Return the line that has "This screenshot has width=700, height=982." and all lines below it through the last, exactly as they stand; omit pictures.

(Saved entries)
'''

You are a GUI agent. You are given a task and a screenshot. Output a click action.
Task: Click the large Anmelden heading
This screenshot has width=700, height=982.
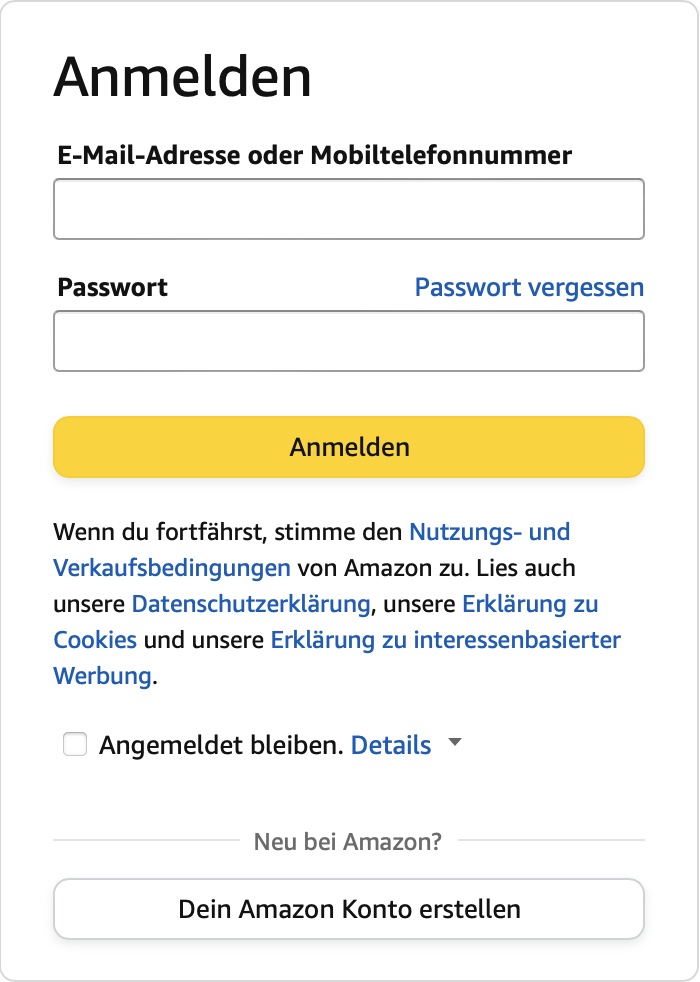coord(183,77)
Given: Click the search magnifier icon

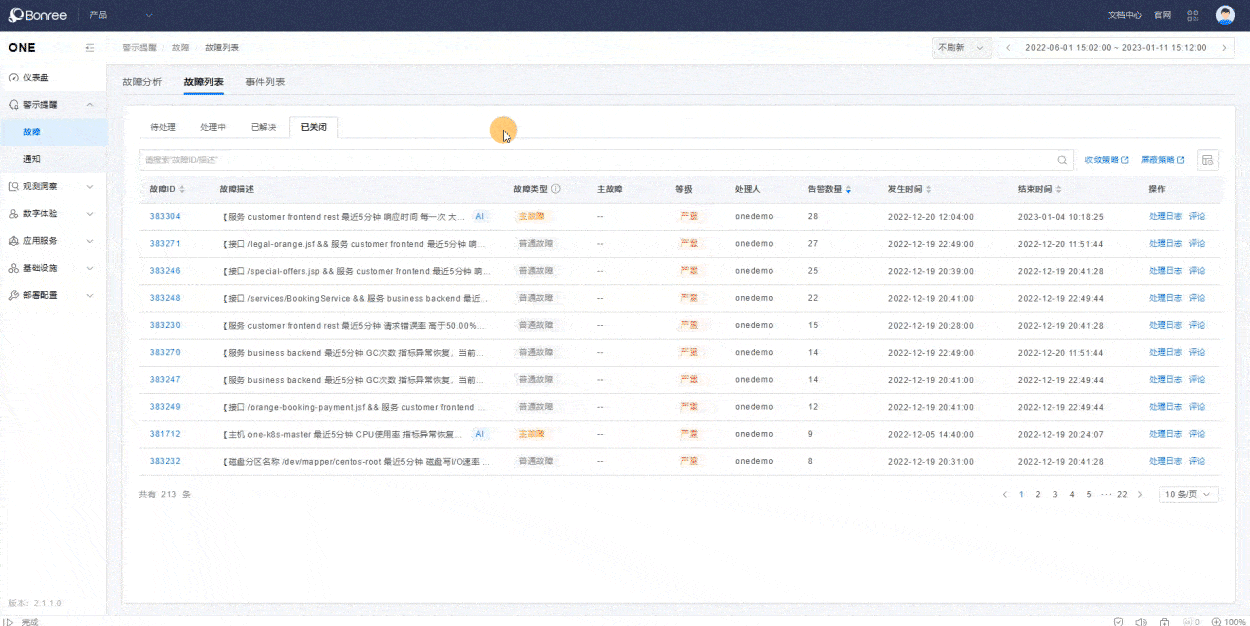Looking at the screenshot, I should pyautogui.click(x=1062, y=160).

'''

Reply to the exercise:
This screenshot has width=700, height=982.
coord(183,77)
Given: Click the search magnifier icon

Looking at the screenshot, I should pyautogui.click(x=1062, y=160).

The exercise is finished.